#### Document extract ####

Day 513

Canal Street West

May 26th, 2013



This block-long Bronx thoroughfare is named for the old Mott Haven Canal, which once ran just east of here, along the route of today's Canal Place, from the Harlem River up to what is now 144th Street. (Here's a map of the canal, circa 1880.)

The neighborhood of Mott Haven was developed by Jordan L. Mott, the inventor of the coal-burning stove. Mott was the "first major industrialist to locate in the Bronx", establishing an ironworks on a large piece of land he purchased from Gouverneur Morris II (who, in his later years, was "guided into church every Sunday morning by his women folks, his hair and cravat awry, and possessed of a great bandanna handkerchief, with which, from time to time, he blew sonorous blasts through his nose that set the young folk off into convulsive giggles.")

According to the Landmarks Preservation Commission:

Though some considered his ventures an unwanted intrusion, in 1850 Mott proceeded with plans for the lower part of the Mott Haven Canal, which followed an underground stream running parallel to Morris Avenue, about halfway between it and the Harlem River. The canal enabled boats to travel inland as far north as 138th Street, about the distance of a dozen blocks, and encouraged local industrial development. New enterprises included other metal works, lumber yards, saw mills, stone yards, enamel works and a notable concentration of impressively-built piano factories.

#### Records ####

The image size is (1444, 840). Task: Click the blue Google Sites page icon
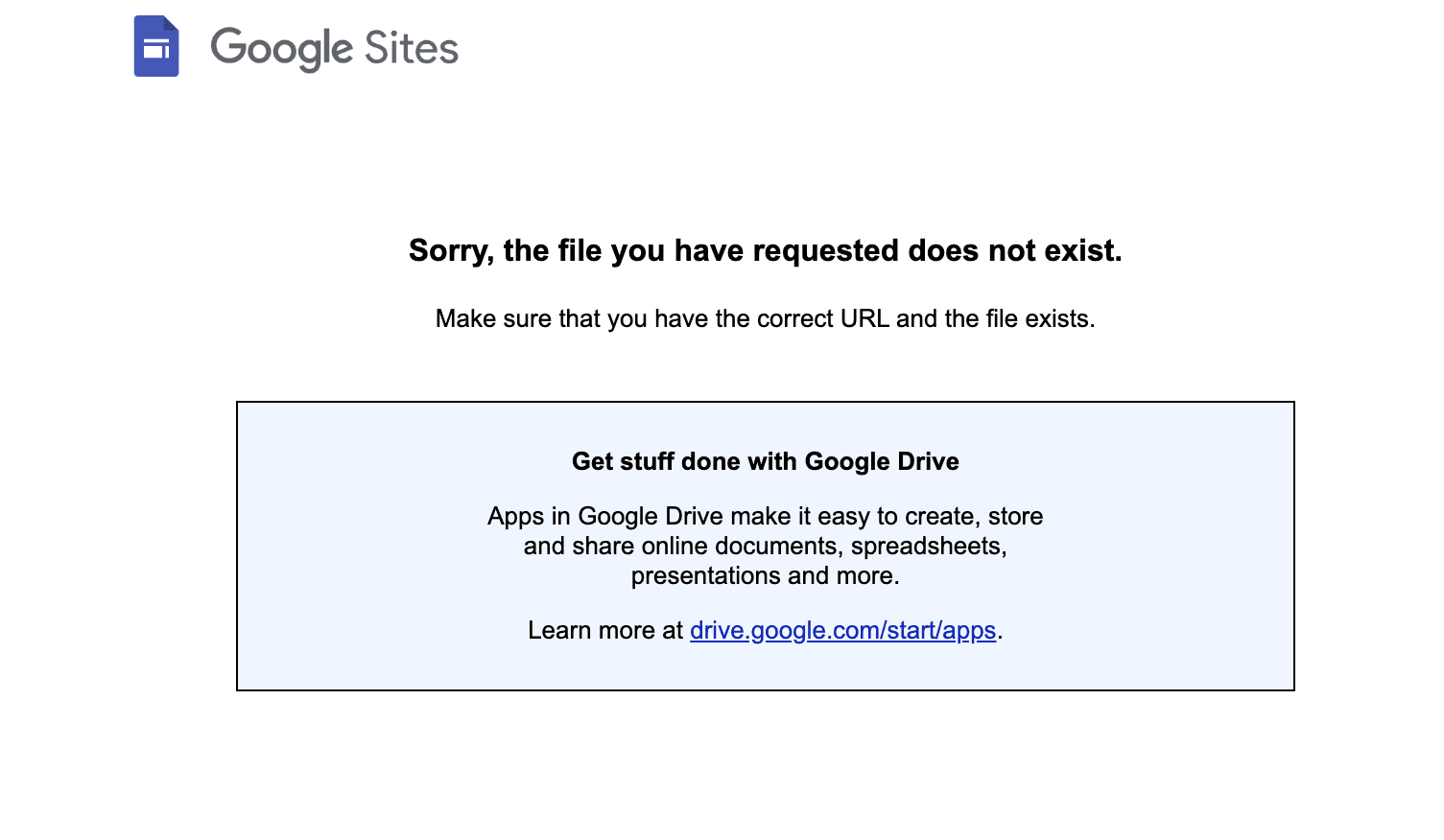[x=156, y=46]
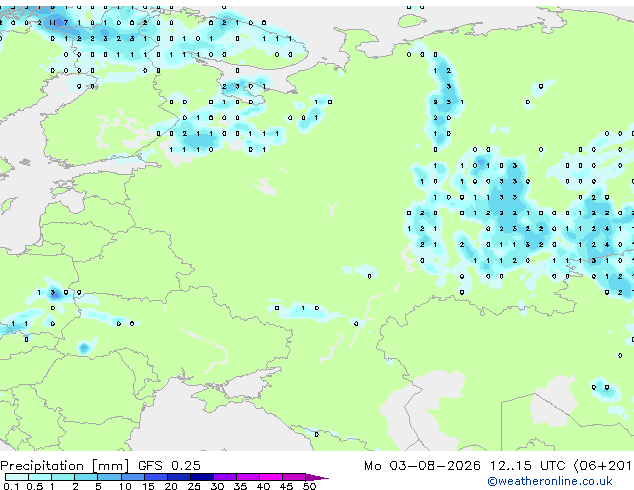The width and height of the screenshot is (634, 490).
Task: Select the purple 30 mm swatch
Action: [x=224, y=477]
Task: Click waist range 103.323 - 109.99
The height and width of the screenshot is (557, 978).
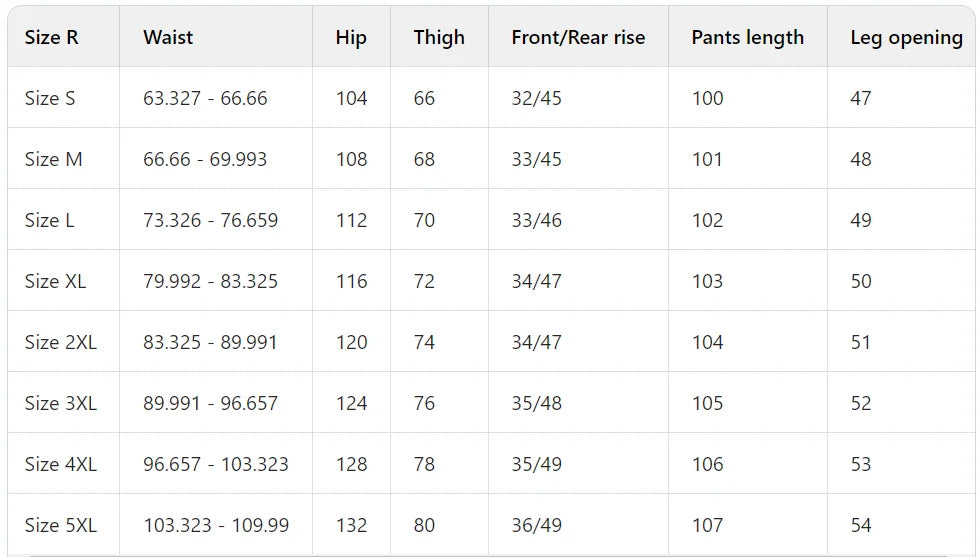Action: click(x=216, y=525)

####

● Tasks:
a. In the Canal Street West entry, who developed the neighborhood of Mott Haven?
b. List every new enterprise that the Canal Street West entry says the canal brought to the area.
c. Continue the Canal Street West entry from where it stops.

● Expected results:
a. Jordan L. Mott, the inventor of the coal-burning stove.

b. Other metal works, lumber yards, saw mills, stone yards, enamel works, and piano factories.

c.
A proposal was later made to extend the canal up to Main Street (today's 144th Street), as told by Stephen Jenkins in his 1912 history of the Bronx:
In 1869, the property passed into the hands of Rider and Conkling, the owners of about six hundred lots in Mott Haven, who proposed to complete the canal to Main Street; but they at once met with opposition from the residents and landowners of the vicinity, on the ground of the liability of the canal's becoming a source of malaria and a nuisance.
Rider and Conkling won approval for the extension by promising to dredge the canal and build bulkhead walls along it, construct and maintain bridges over it, and fill it in at their own expense should it ever be deemed a public nuisance. However:
The owners failed to bulkhead the canal as agreed, and the mud banks frequently caved in. Locks were constructed, which prevented the rise and fall of the tide; so that the canal became an actual cesspool in which the bodies of dead animals and other refuse floated for days. The canal was declared a public nuisance by the boards of health of both Morrisania and New York; and, after annexation, by the Park Department, by the Department of Street Improvements, by the Board of Estimate, and by other public bodies.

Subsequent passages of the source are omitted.